Whilst the pathology is not understood, recent evidence suggests metabolic abnormalities may be associated with the
manifestation of symptoms, particularly involving the metabolism of glucose and energy production. The use of ketone
bodies as an alternative energy substrate may be beneficial to people with ME/CFS, in order to by-pass the glycolytic
pathway, enhance energy production and reduce fatiguing outcomes. Study Design and Methods: Using a pragmatic
collective case study with repeated measures methodology we investigated the feasibility of following a ketogenic diet
and potential effects of the high fat, low carbohydrate diet on response to physical activity in people with ME/CFS (n=3)
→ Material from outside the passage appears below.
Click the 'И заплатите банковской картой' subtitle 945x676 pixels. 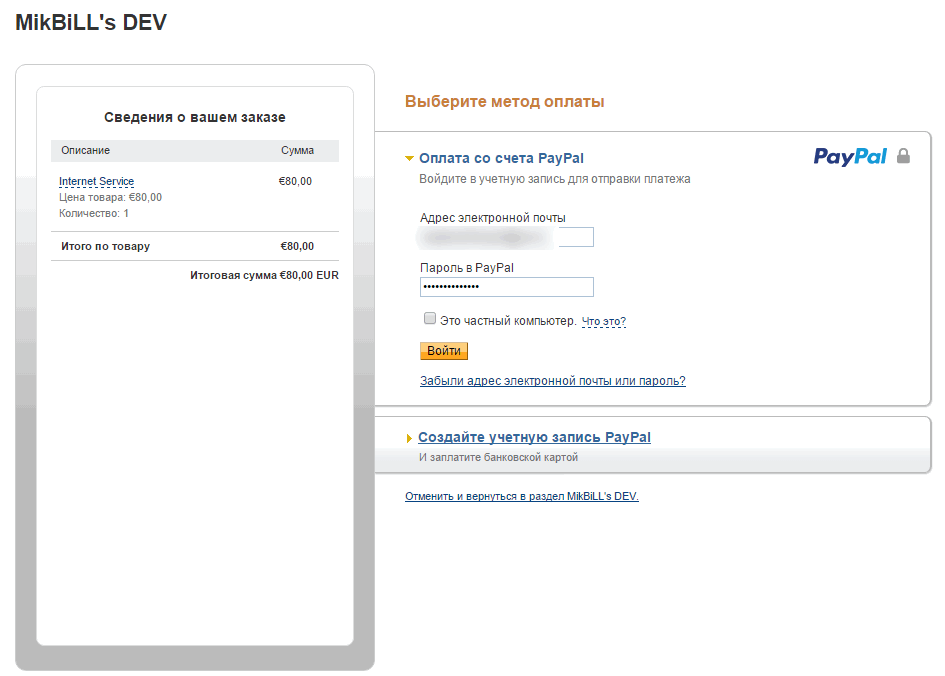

and healthy controls (n=3) using a submaximal exercise stress test both with and without dietary intervention. Exercise
tolerance (mins), rate of oxygen consumption (VO2) to workload (75W), respiratory exchange ratio (RER), rate of
perceived effort (RPE) and lactate response were measured throughout and descriptive statistics performed. Results:
We found that the ketogenic diet was followed, with compliance higher in the pwME/CFS. Variations in response
following the ketogenic diet was observed across individuals in minutes performed, VO2, HR, RER, and RPE post diet but
the KD only limited exercise capacity in the control individuals. Individuals responded differently to the KD but group
trends have been reported as means and standard deviation. The KD resulted in a decrease in RER at submax in the
controls with a mean change of 0.07 from baseline (0.86 ± 0.1) to post intervention (0.79 ± 0.1) compared to a mean
change of 0.02 in the ME/CFS from baseline (1.03 ± 0.1) to post intervention (1.01 ± 0.1). A decrease in VO2 (L/min) at
submax showed a mean change of 0.06 (L/min) in the pwME/CFS at baseline (1.34 ± 0.1) to post intervention (1.27 ±
0.2) compared to a mean change of 0.07 (L/min) in the controls at baseline (1.40 ± 0.3) to post intervention (1.33 ± 0.2).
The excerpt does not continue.